Some methods in the art utilize a dynamic programming (DP) approach to temporal photo clustering. This framework enables integrating potential cluster boundaries detected using either time or location information independently. The method chooses boundaries that partition the time-ordered photos into clusters to optimize a cost.
Such methods may also combine temporal and spatial information for photo clustering in a sequence of steps. Initially, time alone is used for a threshold based over-segmentation of the photos. Recorded locations are independently hierarchically grouped into clusters where the number of clusters is automatically determined. In a third pass, temporal-based segments that belong to the same location cluster are merged.
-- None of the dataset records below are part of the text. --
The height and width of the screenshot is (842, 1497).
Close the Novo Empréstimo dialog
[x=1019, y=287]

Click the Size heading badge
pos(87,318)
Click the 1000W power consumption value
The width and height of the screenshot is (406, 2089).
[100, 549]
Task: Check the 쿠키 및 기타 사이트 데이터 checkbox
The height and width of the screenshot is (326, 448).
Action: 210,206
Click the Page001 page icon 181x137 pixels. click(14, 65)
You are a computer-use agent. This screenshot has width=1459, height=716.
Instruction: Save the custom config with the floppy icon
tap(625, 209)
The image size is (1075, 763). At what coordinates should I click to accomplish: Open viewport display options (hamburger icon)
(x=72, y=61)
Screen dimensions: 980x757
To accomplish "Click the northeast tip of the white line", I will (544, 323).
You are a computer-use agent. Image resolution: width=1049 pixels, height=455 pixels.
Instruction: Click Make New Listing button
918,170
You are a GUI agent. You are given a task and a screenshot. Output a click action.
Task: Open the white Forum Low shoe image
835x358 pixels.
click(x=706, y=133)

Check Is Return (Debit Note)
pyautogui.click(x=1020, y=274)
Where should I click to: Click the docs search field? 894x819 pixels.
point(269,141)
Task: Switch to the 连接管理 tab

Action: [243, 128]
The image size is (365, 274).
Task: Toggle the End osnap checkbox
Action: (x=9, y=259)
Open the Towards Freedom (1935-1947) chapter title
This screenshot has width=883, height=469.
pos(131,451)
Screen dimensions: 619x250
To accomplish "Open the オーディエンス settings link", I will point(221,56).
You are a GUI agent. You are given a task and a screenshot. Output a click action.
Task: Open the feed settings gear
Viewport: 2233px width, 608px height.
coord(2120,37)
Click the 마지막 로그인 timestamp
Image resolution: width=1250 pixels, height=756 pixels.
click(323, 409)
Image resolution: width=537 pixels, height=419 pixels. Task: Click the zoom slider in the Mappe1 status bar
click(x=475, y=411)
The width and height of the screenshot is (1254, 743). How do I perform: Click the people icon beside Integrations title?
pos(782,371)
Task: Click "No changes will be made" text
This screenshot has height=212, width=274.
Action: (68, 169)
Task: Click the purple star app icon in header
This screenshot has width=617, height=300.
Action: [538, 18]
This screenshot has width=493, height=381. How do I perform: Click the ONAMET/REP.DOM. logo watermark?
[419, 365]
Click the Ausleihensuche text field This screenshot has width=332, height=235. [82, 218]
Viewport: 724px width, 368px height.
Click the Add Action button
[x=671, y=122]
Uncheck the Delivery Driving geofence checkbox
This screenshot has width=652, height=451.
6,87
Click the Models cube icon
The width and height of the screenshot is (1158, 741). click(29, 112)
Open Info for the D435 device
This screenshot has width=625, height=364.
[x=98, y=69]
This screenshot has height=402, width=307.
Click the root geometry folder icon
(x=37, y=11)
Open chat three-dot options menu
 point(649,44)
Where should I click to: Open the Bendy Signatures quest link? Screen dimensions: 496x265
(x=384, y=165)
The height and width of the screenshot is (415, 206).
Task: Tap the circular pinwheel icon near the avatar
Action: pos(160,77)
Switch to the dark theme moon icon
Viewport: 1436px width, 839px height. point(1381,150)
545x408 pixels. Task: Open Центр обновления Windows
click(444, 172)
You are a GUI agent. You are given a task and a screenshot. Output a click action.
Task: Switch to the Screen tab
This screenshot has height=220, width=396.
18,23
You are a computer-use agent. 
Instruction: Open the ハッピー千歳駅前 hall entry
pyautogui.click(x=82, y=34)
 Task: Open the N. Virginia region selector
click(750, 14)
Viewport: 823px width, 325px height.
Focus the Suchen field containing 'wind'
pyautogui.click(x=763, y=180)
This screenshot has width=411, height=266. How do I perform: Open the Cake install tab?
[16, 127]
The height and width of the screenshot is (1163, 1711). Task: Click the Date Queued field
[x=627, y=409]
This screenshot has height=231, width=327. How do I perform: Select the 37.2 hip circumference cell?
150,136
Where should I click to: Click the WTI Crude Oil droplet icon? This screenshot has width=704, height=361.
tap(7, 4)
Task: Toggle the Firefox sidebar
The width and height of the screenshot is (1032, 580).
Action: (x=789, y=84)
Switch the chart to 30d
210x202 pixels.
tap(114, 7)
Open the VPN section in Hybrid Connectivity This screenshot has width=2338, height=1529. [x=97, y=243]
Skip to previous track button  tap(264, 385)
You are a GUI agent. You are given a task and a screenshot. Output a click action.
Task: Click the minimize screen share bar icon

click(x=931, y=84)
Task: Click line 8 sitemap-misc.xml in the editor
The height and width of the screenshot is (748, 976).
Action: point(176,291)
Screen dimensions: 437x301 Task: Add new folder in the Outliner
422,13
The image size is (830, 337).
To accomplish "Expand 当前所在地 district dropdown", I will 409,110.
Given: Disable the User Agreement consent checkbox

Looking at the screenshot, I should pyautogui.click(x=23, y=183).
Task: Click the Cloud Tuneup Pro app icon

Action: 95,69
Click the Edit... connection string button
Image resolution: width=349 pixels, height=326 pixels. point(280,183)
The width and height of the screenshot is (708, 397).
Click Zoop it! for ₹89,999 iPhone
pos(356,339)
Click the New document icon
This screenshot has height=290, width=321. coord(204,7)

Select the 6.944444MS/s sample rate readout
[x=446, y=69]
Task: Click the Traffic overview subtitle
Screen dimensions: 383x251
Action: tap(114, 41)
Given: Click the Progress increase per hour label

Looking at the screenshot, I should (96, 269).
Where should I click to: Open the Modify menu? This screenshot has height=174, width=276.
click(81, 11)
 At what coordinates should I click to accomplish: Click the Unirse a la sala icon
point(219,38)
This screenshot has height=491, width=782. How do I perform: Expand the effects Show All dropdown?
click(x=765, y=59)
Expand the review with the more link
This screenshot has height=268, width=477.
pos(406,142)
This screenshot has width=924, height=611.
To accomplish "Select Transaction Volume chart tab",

This final event segmentation is used for additional processing, such as deriving names for the location clusters, or naming events based on time and location.
Extensions of such methods were designed to support browsing for small displays. Such methods employ a mixture modeling framework with model complexity measures for estimating the number of clusters. For example, there is work on augmenting the hierarchies with more computationally simple techniques for coarse clustering using the Kullback-Leibler (KL) divergence. End to end methods where the first pass performs clustering using mixtures learned jointly on the time and location data are also possible. A variational approach is used to address model order. This is not as analytically daunting as it might appear due to the assumption of Gaussian distributions and the low dimensional (three) feature space. In a second pass, clusters are grouped using KL measures and the mixture parameters.
Hierarchical image annotation using event clustering is also used for some systems. Data may include geotags, and event clustering is done by mean shift clustering. Their method took multiple passes through the photos first processing time and then location.
Some methods also use normalized mutual information (NMI) for event-based analysis across media types and users. Their task is analogous to the event detection and tracking task (TDT) evaluated at TREC. Given a number of heterogeneous information streams, the goal is to identify events and then group documents according to event. For this, the event ground truth was established by events entered at upcoming.org and the data streams included multiple users' geo-tagged photos from Flickr. The preliminary results, based on ensemble clustering, indicated that tags and location are constructive cues, and their combination provided further gains. Their approach relied on supervised training and classification to threshold NMI measures for clustering.
However, improvements can be made over the present art, particularly for event-based clustering.
SUMMARY OF THE INVENTIONVarious embodiments of the inventive methodology are directed to methods and systems that substantially obviate one or more of the above and other problems associated with conventional techniques related to managing digital photographs.
In accordance with one aspect of the present invention, there is provided a computer-implemented method which may involve identifying a plurality of boundaries for grouping a plurality of files based on a first set of one or more attributes to form a plurality of first groups; identifying a plurality of boundaries for grouping the plurality of files based on a second set of one or more attributes to form a plurality of second groups; obtaining a set of clusters R from a union of the first groups and the second groups; and determining a set of clusters S from set of clusters R such a normalized mutual information value (NMI) between R and S is maximized. Dynamic programming may be utilized to determine the set of clusters S.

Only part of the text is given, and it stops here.